** Opening Supplied material block **

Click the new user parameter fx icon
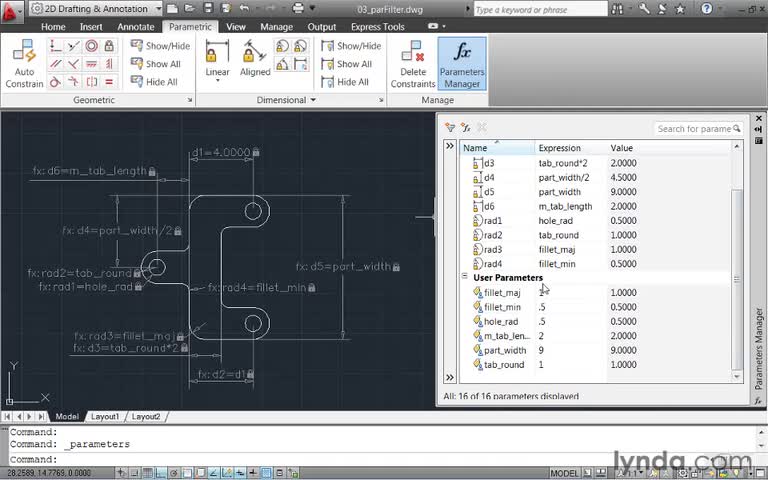Viewport: 768px width, 480px height. (x=466, y=128)
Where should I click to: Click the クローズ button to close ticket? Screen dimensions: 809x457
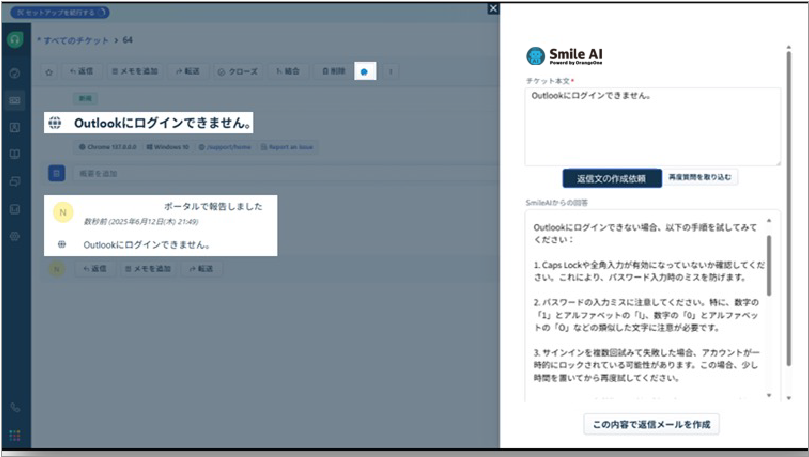(237, 72)
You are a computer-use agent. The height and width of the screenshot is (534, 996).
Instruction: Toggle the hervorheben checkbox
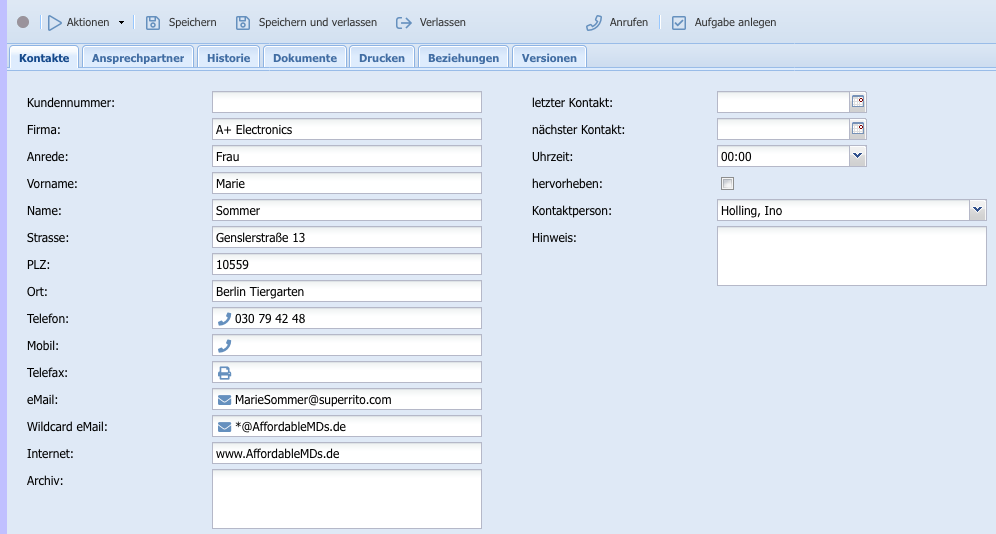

** Closing Supplied material block **

**Assignment:** From the line containing "You are a computer-use" through the final line of the records, write out each line exactly, and include no pictures.

**Answer box:**
You are a computer-use agent. The height and width of the screenshot is (534, 996).
Instruction: Toggle the hervorheben checkbox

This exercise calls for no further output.